-- Brief --
Starting at the line that contains "coordinates (175, 37)." and ending at the last line of the items, put those lines into a JSON list of strings with one string per line, leaving out any blank lines.

-- Record set --
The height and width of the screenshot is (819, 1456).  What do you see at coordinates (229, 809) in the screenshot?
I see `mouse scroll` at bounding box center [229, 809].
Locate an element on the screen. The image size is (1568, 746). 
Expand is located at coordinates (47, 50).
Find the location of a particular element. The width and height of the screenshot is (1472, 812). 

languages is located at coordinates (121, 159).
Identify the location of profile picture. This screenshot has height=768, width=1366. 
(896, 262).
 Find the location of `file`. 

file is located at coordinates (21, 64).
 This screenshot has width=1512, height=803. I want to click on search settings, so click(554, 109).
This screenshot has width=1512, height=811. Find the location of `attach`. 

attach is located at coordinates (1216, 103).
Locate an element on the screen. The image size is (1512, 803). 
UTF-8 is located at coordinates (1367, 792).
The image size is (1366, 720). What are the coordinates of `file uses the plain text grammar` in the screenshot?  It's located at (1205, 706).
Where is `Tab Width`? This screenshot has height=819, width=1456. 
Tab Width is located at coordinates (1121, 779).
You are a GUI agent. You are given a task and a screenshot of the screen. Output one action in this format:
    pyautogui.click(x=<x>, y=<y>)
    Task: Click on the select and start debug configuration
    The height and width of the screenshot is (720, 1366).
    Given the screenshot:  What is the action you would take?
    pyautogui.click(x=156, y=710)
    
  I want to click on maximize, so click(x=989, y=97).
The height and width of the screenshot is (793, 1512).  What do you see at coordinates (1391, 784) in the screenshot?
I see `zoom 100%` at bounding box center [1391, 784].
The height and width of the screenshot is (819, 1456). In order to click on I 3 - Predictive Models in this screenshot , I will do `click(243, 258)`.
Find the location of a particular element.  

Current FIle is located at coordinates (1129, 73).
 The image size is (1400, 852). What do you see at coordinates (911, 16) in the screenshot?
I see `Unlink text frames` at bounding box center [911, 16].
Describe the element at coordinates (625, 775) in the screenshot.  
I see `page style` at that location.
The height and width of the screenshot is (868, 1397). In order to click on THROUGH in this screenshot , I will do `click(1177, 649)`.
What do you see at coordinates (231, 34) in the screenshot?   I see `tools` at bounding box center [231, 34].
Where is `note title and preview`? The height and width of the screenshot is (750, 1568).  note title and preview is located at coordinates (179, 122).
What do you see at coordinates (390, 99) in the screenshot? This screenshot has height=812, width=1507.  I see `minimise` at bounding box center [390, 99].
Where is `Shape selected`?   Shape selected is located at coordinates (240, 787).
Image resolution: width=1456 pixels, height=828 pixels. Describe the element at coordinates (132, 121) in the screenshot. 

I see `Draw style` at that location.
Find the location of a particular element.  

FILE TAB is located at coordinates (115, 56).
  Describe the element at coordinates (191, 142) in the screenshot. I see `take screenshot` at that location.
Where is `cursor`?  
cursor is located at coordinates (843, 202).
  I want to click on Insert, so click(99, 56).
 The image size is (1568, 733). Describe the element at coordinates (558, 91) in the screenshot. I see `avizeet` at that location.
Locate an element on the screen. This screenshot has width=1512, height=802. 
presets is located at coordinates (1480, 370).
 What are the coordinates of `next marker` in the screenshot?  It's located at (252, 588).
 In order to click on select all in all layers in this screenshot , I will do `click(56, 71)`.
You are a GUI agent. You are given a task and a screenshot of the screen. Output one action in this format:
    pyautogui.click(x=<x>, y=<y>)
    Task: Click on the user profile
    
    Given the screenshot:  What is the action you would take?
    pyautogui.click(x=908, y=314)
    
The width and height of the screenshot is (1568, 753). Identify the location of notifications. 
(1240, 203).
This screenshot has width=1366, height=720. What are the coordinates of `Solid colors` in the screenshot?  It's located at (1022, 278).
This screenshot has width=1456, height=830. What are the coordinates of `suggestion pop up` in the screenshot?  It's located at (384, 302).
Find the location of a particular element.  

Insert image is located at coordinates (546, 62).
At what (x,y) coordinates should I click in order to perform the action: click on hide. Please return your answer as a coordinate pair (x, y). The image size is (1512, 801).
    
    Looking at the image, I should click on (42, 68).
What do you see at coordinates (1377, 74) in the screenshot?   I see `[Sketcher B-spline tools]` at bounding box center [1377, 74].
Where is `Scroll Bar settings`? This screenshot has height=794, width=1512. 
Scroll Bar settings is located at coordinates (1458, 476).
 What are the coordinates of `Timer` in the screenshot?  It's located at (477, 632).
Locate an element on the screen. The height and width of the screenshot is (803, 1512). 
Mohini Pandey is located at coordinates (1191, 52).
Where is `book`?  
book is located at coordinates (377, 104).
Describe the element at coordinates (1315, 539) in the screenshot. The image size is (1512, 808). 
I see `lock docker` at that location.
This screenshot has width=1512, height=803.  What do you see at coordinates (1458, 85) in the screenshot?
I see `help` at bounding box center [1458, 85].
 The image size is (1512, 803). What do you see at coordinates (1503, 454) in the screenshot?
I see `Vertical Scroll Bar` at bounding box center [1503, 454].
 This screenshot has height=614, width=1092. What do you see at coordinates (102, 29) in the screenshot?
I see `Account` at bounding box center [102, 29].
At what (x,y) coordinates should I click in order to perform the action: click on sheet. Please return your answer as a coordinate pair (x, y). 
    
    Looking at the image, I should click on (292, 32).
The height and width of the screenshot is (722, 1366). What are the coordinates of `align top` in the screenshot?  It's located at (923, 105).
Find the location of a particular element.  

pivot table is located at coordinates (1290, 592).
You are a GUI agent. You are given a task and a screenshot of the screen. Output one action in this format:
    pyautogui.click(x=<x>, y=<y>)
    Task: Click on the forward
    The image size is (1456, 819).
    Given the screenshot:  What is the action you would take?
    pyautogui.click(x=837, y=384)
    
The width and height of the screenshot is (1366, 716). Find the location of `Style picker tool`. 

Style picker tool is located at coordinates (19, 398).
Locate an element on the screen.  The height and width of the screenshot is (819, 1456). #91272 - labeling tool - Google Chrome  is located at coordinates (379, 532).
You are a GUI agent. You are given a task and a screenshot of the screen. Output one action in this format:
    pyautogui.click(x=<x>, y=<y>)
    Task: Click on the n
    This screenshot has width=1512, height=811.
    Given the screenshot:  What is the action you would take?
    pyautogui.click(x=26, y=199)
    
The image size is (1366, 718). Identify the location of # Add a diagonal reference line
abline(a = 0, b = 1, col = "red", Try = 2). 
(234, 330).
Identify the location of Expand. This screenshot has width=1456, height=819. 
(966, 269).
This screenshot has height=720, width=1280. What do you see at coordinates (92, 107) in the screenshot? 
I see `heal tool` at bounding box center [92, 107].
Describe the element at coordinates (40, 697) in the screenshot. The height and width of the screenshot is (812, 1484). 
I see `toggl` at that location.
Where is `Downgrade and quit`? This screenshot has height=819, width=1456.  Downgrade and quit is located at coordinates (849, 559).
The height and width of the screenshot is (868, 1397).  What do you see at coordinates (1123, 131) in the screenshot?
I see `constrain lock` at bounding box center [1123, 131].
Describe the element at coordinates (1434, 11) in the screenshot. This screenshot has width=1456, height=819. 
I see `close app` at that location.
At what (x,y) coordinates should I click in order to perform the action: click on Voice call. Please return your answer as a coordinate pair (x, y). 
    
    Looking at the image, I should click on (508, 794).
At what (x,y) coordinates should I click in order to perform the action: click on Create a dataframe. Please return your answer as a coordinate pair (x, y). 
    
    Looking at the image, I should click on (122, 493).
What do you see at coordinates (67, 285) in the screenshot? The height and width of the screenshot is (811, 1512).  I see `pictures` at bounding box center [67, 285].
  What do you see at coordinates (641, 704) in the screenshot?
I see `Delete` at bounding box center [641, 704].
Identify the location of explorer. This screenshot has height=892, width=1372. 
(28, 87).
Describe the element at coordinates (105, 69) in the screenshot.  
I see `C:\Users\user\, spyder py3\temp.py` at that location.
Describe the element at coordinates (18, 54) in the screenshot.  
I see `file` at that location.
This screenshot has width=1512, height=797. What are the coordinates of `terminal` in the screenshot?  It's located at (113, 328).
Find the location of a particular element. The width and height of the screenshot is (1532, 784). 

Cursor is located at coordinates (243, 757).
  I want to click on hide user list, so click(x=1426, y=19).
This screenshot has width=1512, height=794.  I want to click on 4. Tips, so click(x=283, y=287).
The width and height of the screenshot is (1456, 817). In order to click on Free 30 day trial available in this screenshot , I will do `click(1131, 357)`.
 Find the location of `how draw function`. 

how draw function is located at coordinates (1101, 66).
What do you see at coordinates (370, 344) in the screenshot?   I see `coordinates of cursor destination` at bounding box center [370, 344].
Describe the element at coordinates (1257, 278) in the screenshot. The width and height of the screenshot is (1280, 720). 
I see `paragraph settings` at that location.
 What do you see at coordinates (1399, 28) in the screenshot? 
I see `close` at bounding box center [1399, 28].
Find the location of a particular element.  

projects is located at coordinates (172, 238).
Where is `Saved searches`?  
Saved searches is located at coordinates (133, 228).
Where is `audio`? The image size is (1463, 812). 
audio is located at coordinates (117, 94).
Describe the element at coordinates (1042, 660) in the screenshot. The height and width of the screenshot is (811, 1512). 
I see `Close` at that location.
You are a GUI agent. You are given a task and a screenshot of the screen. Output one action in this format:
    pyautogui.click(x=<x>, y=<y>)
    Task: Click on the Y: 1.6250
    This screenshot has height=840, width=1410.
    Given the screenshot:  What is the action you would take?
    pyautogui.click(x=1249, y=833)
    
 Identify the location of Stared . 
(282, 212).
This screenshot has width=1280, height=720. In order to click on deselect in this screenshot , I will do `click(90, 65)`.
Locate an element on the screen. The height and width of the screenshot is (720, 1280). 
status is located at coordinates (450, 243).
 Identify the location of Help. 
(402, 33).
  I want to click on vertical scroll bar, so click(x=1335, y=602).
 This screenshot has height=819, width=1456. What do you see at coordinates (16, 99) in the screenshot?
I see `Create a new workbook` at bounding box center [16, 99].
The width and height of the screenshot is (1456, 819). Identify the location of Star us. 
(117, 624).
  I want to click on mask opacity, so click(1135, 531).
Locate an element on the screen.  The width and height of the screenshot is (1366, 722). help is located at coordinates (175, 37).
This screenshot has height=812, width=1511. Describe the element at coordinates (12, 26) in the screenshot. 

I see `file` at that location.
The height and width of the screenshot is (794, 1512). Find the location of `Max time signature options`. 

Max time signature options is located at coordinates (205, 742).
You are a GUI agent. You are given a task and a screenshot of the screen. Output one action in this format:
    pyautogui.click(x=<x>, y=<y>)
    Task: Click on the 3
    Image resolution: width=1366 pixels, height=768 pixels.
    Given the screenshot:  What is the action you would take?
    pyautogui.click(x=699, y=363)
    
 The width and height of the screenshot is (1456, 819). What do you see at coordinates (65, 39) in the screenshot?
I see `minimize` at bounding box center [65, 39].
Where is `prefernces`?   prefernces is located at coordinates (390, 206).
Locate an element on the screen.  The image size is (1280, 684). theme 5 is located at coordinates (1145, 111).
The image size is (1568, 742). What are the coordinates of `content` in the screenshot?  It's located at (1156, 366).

-- Written answer --
[
  "Locate an element on the screen.  The width and height of the screenshot is (1366, 722). help is located at coordinates (175, 37).",
  "This screenshot has height=812, width=1511. Describe the element at coordinates (12, 26) in the screenshot. ",
  "I see `file` at that location.",
  "The height and width of the screenshot is (794, 1512). Find the location of `Max time signature options`. ",
  "Max time signature options is located at coordinates (205, 742).",
  "You are a GUI agent. You are given a task and a screenshot of the screen. Output one action in this format:",
  "    pyautogui.click(x=<x>, y=<y>)",
  "    Task: Click on the 3",
  "    Image resolution: width=1366 pixels, height=768 pixels.",
  "    Given the screenshot:  What is the action you would take?",
  "    pyautogui.click(x=699, y=363)",
  " The width and height of the screenshot is (1456, 819). What do you see at coordinates (65, 39) in the screenshot?",
  "I see `minimize` at bounding box center [65, 39].",
  "Where is `prefernces`?   prefernces is located at coordinates (390, 206).",
  "Locate an element on the screen.  The image size is (1280, 684). theme 5 is located at coordinates (1145, 111).",
  "The image size is (1568, 742). What are the coordinates of `content` in the screenshot?  It's located at (1156, 366)."
]